Автобус утренний, набитый до безобразия, совсем скоро подошёл, и вид мой ни у кого ну ни малейших подозрений не вызвал — дембель продолжался ещё. Я с сумочкой — велел из каптёрки принести, ту самую, с которой пришёл, благо на скромненькую мою, производства новоозёрской издыхающей фабрики имени не понятно с какой стати товарища Бебеля, никто не позарился. Барахлишка поубавилось, конечно, но, слава богу, ключи от дома на месте. На мобильник мой убогий тоже не нашлось претендента, как включил, так на симке даже с сотню где-то рублей оставалось. Вот только звонить некому. Совсем. Впрочем, с десяток СМСок таки успело пропищать. Посмотрел — пяток от дядь Саши, в течение где-то недели, остальное же всякий хлам — выигрыши Мерседесов, предложения кредитов, просьбы о помощи и прочие афёры, мелкие и крупные. Всё поудалял, да и вырубил прибор напрочь, чтоб за роуминг зря не грабили.
Пока до конечной — автовокзал — доехали, народу здорово поубавилось. Первым делом отошёл в сторонку и, врубив мобилу, дядь Саше позвонил — что там да как. Приезжай, — говорит, — можно уже. Об остальном — при встрече. Ладно.
До вокзала железнодорожного — здоровенный домина, с волнистой такой крышей по фасаду — через площадь проскочил, зашёл, смотрю — авиакасса. Дай, думаю, спрошу. И вот тут-то мне и подфартило! То есть это я сначала так подумал, а потом... Хотя, если по конечному результату, то всё нормально. Вроде как...

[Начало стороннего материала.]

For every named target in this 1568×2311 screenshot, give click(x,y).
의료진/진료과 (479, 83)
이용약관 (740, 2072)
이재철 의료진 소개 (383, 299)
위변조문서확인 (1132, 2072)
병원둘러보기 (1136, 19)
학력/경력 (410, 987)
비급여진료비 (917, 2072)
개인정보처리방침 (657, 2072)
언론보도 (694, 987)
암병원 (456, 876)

Короче, подошёл — а там самолёт как раз на сегодня, который два раза в неделю только — бинго! Ну я — девушка, милая, домой хочется аж до последнего не могу, дембель в опасности и всё такое... Пожилая довольно таки дамочка в окошке — но вообще ничего ещё, впрочем, мне сейчас, с голодухи великой, Медуза Горгона, и то, наверное, вполне заслуживающей полового внимания покажется — вполне душевно улыбнувшись, сообщила, что мест нет. Эх, замутить бы с ней — подумал. Побои как-то вроде сошли, впрочем, на лице синяков и не было — старались чтоб незаметно, сволочи... Надо, надо было с ними поквитаться... Ну да ладно. Пусть живут уродами. Главное, ничего жизненно важного не отбили. Промежду ног. Там костей нет и пресс не накачаешь. Самое уязвимое место, даже у гнома
В общем, канаю себе с полупустой сумочкой через плечо в направлении желдоркассы, вдруг сзади голос — Молодой человек! Кассирша из авиакассы, улыбается, аж лучится вся. Реально милая девушка, пусть и чуток в возрасте. Другие-то лыбятся лишь когда гадость какую сделают либо замыслят. Возврат. Один билет. Увы, проездные мои не гонят но — деньги есть. Кстати, надо посчитать... Ладно, дома. Недолго осталось уже.